Photo and image editing apps - statistics & facts
Photo and selfie editors
While several social media platforms – such as Instagram, Snapchat, and TikTok – provide users with filters, masks, and stickers to edit their content, standalone editing apps can provide premium features to retouch photos and pictures in detail. Facetune, launched in 2013, and Facetune 2, launched in 2016, are among the most popular photo editing apps available to global users. Developed by Jerusalem-based Lightricks, Facetune saw 4.66 million downloads during the third quarter of 2022. The app experienced a peak during the middle of 2020, amassing almost 15 million downloads from global users during the second quarter of the year and becoming a widely recognized brand thanks to its usage on Instagram. Facetune helps users to edit their photos, as well as to change their facial and body characteristics in selfies and replace the background of their images. The app allows users a seven-day free trial, before monetizing via subscription or a one-time payment: in the third quarter of 2022, Facetune generated around 21 million U.S. dollars in revenues, with the North and Latin American regions representing the company’s largest markets.AI moves on to photo editing
One of the latest commercial applications of artificial intelligence positions itself in photo editing apps. Lensa AI, developed by the U.S.-based Prisma Labs and launched in 2018, allows users to input between 10 and 20 photos and selfies thanks to its “magic avatars” feature, introduced in November 2022. The photos submitted are used as a base to produce AI-generated renderings and avatars, editing the users’ appearance and background digitally to turn the original images into artwork. At the beginning of December 2022, the Lensa AI app recorded over 5.8 million downloads from users worldwide, as well as topping the ranking of the highest-grossing photo and video editing apps in the U.S., surpassing both Canva and Facetune.Observers were quick to raise questions concerning the ethic of applying artificial intelligence to personal images, as well as pointing out the possible copyright problems of training AI with original art available on the internet. Additionally, while Lensa users retain all rights to their portraits, the company holds rights to the artistic renderings generated.
Despite the controversies, the app’s global revenues skyrocketed to over nine million U.S. dollars in the first days of December, up by almost seven times the 1.35 million U.S. dollars generated in November 2022. Lensa AI offers a free trial with the possibility of purchasing 50 avatars at a discounted price, before asking users to subscribe.
Unfiltered: why users choose to show their real selves
Despite the popularity of apps in this category, digital face filters have encountered criticism from users and social institutions alike, as the tendency to beautify and enhance some features while hiding others have been noted to have a possible adverse impact on users’ self-perception and mental well-being. As of mid-2022, over half of U.S. internet users reported that their social media presence did not reflect their real life at all, while 30 percent reported that feeling their social media output and self-portraying represented the reality of their lives a little.In 2021, an average of 33 percent of respondents who spent up to or more than three hours daily engaging with social media reported thinking that this medium had a negative impact on societal well-being.
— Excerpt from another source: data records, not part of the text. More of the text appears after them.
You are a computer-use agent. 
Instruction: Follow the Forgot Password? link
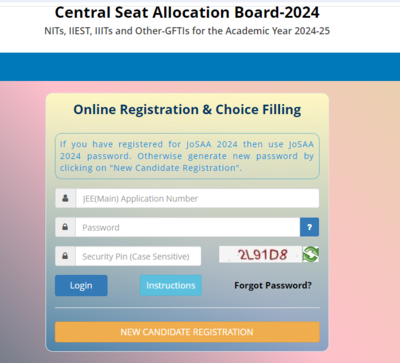273,285
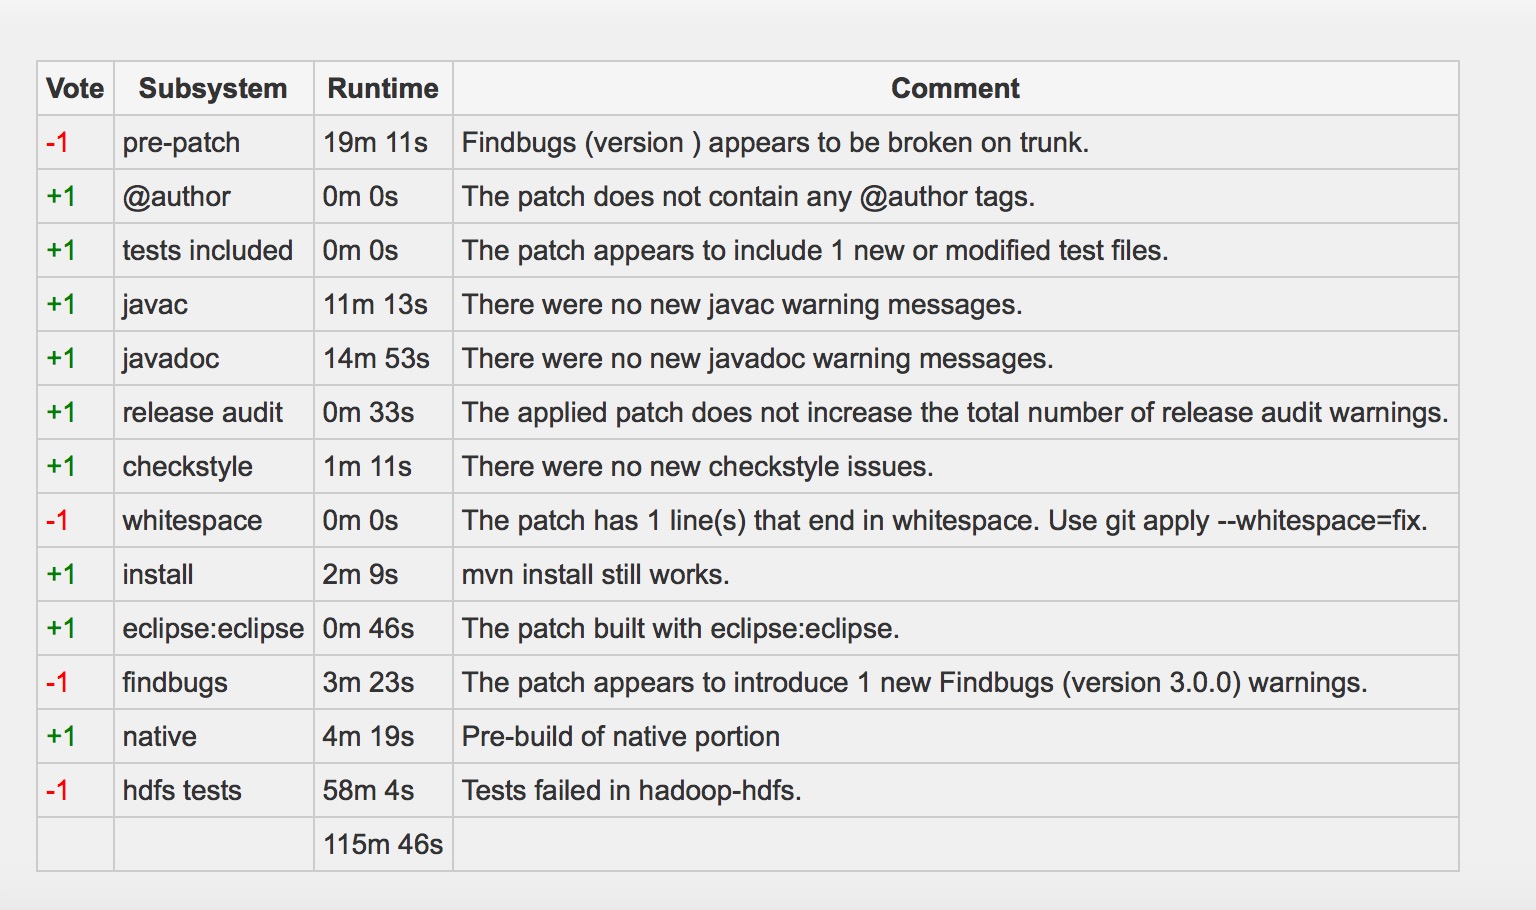This screenshot has height=910, width=1536.
Task: Select the javac runtime 11m 13s
Action: [x=375, y=304]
Teenagers and Gen Z users have been particularly receptive to the harm of social media exposure, as well as advocating for more realistic portraits of their offline lives in social media experiences: according to a survey of U.S. users conducted in September 2021, 45 percent of Gen Z users felt too much pressure to be perfect on social media, while 42 percent believed people ought to show more of their “real” selves online. Additionally, Gen Z users appeared to be also more open to trying social app BeReal, which prompts users once per day into posting an unfiltered double-screened photo of themselves and their surroundings, no matter how unglamorized or ordinary they might look.